What also has changed is the overall smartphone market. We now have more value competitors in the market, especially in important regions such as India. With devices evolving beyond the battle of the spec sheet, OEMs now have to focus on the overall “experience” of using a smartphone to distinguish themselves from the competition. We have seen more community-based endeavors from OEMs such as ASUS and Realme, and we are hoping to see even more such efforts in 2020. Xiaomi risks losing its own advantage in this space — lack of development efforts on the Redmi Note 8 Pro incites little confidence for further Xiaomi-MediaTek combination phones on this end, which would push developers and the follower communities around them to migrate to the next best option. Realme isn’t there just yet in this narrow context, but nothing stops them from adapting their strategies to make the most of this situation. Xiaomi is also looking to move upwards in pricing in regions like India by re-introducing its Mi-series, but without a healthy developer community, which necessitates an easy way to unbrick their devices, it rubs against OnePlus which has been pioneering efforts in this space.

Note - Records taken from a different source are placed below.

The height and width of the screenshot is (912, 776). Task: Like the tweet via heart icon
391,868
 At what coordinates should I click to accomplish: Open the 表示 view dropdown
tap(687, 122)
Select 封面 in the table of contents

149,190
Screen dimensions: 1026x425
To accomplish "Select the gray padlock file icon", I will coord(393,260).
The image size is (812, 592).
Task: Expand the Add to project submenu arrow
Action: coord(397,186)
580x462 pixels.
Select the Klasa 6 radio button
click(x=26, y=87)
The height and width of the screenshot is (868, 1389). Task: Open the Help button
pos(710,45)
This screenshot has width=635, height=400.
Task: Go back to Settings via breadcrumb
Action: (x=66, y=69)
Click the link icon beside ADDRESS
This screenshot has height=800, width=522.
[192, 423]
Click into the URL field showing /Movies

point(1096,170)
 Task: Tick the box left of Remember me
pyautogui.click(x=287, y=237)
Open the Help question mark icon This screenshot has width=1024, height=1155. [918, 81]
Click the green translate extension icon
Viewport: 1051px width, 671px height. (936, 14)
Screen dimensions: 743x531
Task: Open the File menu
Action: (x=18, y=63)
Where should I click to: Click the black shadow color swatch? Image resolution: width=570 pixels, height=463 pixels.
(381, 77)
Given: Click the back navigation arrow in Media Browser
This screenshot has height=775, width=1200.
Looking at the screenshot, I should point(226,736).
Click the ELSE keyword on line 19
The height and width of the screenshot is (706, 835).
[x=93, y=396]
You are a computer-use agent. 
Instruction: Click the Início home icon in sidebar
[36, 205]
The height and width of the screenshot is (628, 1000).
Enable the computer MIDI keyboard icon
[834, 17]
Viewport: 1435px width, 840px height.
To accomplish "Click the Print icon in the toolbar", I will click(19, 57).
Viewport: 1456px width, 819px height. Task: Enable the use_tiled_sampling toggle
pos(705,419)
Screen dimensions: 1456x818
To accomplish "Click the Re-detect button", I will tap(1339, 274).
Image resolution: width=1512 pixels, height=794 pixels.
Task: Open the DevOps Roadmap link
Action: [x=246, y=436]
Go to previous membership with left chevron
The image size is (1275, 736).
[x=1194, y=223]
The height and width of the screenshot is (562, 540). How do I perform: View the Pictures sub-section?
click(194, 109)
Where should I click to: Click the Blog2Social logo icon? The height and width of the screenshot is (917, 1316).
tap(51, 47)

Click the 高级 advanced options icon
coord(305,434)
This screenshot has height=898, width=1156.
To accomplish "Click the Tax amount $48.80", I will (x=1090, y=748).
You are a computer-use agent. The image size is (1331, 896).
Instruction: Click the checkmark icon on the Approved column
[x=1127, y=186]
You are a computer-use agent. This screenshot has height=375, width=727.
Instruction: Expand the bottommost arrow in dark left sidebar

And finally, it also comes down to cost. As we saw with the Redmi Note 8 Pro, not all service centers are equipped with the skill required to distinguish a fried motherboard from a software-bricked device. Removing the EDL lockdown will enable several tech-savvy customers to give EDL flashing a chance before approaching the service center. If Xiaomi has to replace these motherboards (when these phones could simply have been flashed and revived) under warranty for new phones, it definitely impacts their balance sheet. Granted, such an impact would be minuscule in the larger scheme of operations, but when you have razor-thin margins, every honest penny counts, right?
We hope Xiaomi explores other alternatives in the greater interest of the development community. Until then, we hope that you don’t brick your device.
A Ray of Hope for the Redmi Note 8 Pro
Development has been slow for the Redmi Note 8 Pro because of the reasons we mention above. But in the time gap between writing this article and publishing it, there has been a glimmer of hope for the Redmi Note 8 Pro: something that suggests that the device just got very lucky. A factory firmware for the device was leaked recently, and developers discovered that the firmware had a lot of security checks disabled. The firmware still has the EDL-lockdown that we talked about, but it exposes other surfaces that allow a computer to communicate with a bricked device. This means that if you have this factory firmware installed, you essentially become “anti-brick” (so far): if you do end up bricking your device, this installed factory firmware will not ask for an Authorized Mi Account, and thus, allow you to unbrick yourself.
There are a lot more nuances to this, so we recommend reading the thread over in the forums for this. One of the nuances is that you cannot unbrick an already-bricked phone; you should have installed this “anti-brick” firmware before you brick. Unfortunately, this isn’t a prediction that one can make beforehand, so the situation for a bricked phone user will continue to remain the same. There is also no guarantee that other Xiaomi devices will get this lucky.